### Task
Below is a set of entries; give all of them again exactly.
Data to use Block Start
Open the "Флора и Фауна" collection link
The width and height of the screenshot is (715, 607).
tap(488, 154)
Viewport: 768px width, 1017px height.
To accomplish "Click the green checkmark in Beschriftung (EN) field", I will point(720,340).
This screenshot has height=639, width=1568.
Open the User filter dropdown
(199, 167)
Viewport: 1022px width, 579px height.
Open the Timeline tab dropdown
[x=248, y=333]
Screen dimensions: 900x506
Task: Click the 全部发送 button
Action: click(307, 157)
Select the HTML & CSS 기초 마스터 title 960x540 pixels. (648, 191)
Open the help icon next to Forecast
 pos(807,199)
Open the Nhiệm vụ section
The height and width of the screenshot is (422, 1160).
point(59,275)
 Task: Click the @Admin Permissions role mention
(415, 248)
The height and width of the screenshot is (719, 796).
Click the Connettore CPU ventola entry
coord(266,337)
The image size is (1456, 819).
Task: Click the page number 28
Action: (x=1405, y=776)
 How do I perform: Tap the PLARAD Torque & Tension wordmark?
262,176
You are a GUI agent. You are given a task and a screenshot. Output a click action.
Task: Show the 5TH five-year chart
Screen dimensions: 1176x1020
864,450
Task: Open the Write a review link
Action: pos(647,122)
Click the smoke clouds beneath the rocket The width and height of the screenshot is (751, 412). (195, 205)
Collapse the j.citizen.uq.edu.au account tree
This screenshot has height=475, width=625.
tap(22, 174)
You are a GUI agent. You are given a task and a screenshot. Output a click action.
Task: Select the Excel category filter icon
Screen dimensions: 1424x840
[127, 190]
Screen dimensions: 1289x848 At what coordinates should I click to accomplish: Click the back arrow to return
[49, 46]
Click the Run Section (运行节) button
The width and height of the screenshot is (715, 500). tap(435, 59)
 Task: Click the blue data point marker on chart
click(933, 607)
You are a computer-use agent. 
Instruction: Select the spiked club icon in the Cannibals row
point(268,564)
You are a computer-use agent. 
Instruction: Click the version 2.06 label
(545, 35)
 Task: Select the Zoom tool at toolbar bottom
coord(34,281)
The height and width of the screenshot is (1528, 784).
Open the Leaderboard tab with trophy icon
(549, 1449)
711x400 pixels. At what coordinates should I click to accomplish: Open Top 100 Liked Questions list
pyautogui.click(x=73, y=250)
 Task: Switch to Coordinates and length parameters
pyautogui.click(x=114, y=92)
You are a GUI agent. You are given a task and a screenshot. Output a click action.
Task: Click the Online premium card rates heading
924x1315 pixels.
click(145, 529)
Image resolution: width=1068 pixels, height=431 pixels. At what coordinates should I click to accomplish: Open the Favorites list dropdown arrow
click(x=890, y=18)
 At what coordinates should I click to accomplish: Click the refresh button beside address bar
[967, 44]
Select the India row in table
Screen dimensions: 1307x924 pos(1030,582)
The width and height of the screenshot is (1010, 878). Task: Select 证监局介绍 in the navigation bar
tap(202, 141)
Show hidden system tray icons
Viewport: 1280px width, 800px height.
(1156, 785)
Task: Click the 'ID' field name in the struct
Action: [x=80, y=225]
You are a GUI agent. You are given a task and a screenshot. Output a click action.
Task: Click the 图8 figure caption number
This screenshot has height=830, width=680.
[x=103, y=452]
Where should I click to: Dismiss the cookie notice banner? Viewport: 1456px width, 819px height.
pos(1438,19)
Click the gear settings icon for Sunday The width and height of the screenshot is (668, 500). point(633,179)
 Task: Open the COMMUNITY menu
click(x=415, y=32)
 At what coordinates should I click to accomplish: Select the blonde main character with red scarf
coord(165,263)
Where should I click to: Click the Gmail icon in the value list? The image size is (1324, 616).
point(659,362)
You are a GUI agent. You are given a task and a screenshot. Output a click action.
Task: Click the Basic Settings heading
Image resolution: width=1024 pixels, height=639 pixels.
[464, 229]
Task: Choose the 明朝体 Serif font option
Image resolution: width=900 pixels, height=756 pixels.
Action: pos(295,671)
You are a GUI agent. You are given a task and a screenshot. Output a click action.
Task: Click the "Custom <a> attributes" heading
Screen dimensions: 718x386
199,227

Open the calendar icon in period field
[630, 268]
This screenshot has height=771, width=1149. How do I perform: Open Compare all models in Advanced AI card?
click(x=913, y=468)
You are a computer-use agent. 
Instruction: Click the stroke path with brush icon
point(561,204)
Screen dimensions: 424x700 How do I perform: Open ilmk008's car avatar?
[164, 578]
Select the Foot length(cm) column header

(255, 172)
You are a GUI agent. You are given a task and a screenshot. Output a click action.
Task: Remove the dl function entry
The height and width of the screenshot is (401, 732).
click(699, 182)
Data to use Block End
### Solution
Open the "Флора и Фауна" collection link
The width and height of the screenshot is (715, 607).
tap(488, 154)
Viewport: 768px width, 1017px height.
To accomplish "Click the green checkmark in Beschriftung (EN) field", I will point(720,340).
This screenshot has height=639, width=1568.
Open the User filter dropdown
(199, 167)
Viewport: 1022px width, 579px height.
Open the Timeline tab dropdown
[x=248, y=333]
Screen dimensions: 900x506
Task: Click the 全部发送 button
Action: click(307, 157)
Select the HTML & CSS 기초 마스터 title 960x540 pixels. (648, 191)
Open the help icon next to Forecast
 pos(807,199)
Open the Nhiệm vụ section
The height and width of the screenshot is (422, 1160).
point(59,275)
 Task: Click the @Admin Permissions role mention
(415, 248)
The height and width of the screenshot is (719, 796).
Click the Connettore CPU ventola entry
coord(266,337)
The image size is (1456, 819).
Task: Click the page number 28
Action: (x=1405, y=776)
 How do I perform: Tap the PLARAD Torque & Tension wordmark?
262,176
You are a GUI agent. You are given a task and a screenshot. Output a click action.
Task: Show the 5TH five-year chart
Screen dimensions: 1176x1020
864,450
Task: Open the Write a review link
Action: pos(647,122)
Click the smoke clouds beneath the rocket The width and height of the screenshot is (751, 412). (195, 205)
Collapse the j.citizen.uq.edu.au account tree
This screenshot has height=475, width=625.
tap(22, 174)
You are a GUI agent. You are given a task and a screenshot. Output a click action.
Task: Select the Excel category filter icon
Screen dimensions: 1424x840
[127, 190]
Screen dimensions: 1289x848 At what coordinates should I click to accomplish: Click the back arrow to return
[49, 46]
Click the Run Section (运行节) button
The width and height of the screenshot is (715, 500). tap(435, 59)
 Task: Click the blue data point marker on chart
click(933, 607)
You are a computer-use agent. 
Instruction: Select the spiked club icon in the Cannibals row
point(268,564)
You are a computer-use agent. 
Instruction: Click the version 2.06 label
(545, 35)
 Task: Select the Zoom tool at toolbar bottom
coord(34,281)
The height and width of the screenshot is (1528, 784).
Open the Leaderboard tab with trophy icon
(549, 1449)
711x400 pixels. At what coordinates should I click to accomplish: Open Top 100 Liked Questions list
pyautogui.click(x=73, y=250)
 Task: Switch to Coordinates and length parameters
pyautogui.click(x=114, y=92)
You are a GUI agent. You are given a task and a screenshot. Output a click action.
Task: Click the Online premium card rates heading
924x1315 pixels.
click(145, 529)
Image resolution: width=1068 pixels, height=431 pixels. At what coordinates should I click to accomplish: Open the Favorites list dropdown arrow
click(x=890, y=18)
 At what coordinates should I click to accomplish: Click the refresh button beside address bar
[967, 44]
Select the India row in table
Screen dimensions: 1307x924 pos(1030,582)
The width and height of the screenshot is (1010, 878). Task: Select 证监局介绍 in the navigation bar
tap(202, 141)
Show hidden system tray icons
Viewport: 1280px width, 800px height.
(1156, 785)
Task: Click the 'ID' field name in the struct
Action: [x=80, y=225]
You are a GUI agent. You are given a task and a screenshot. Output a click action.
Task: Click the 图8 figure caption number
This screenshot has height=830, width=680.
[x=103, y=452]
Where should I click to: Dismiss the cookie notice banner? Viewport: 1456px width, 819px height.
pos(1438,19)
Click the gear settings icon for Sunday The width and height of the screenshot is (668, 500). point(633,179)
 Task: Open the COMMUNITY menu
click(x=415, y=32)
 At what coordinates should I click to accomplish: Select the blonde main character with red scarf
coord(165,263)
Where should I click to: Click the Gmail icon in the value list? The image size is (1324, 616).
point(659,362)
You are a GUI agent. You are given a task and a screenshot. Output a click action.
Task: Click the Basic Settings heading
Image resolution: width=1024 pixels, height=639 pixels.
[464, 229]
Task: Choose the 明朝体 Serif font option
Image resolution: width=900 pixels, height=756 pixels.
Action: pos(295,671)
You are a GUI agent. You are given a task and a screenshot. Output a click action.
Task: Click the "Custom <a> attributes" heading
Screen dimensions: 718x386
199,227

Open the calendar icon in period field
[630, 268]
This screenshot has height=771, width=1149. How do I perform: Open Compare all models in Advanced AI card?
click(x=913, y=468)
You are a computer-use agent. 
Instruction: Click the stroke path with brush icon
point(561,204)
Screen dimensions: 424x700 How do I perform: Open ilmk008's car avatar?
[164, 578]
Select the Foot length(cm) column header

(255, 172)
You are a GUI agent. You are given a task and a screenshot. Output a click action.
Task: Remove the dl function entry
The height and width of the screenshot is (401, 732).
click(699, 182)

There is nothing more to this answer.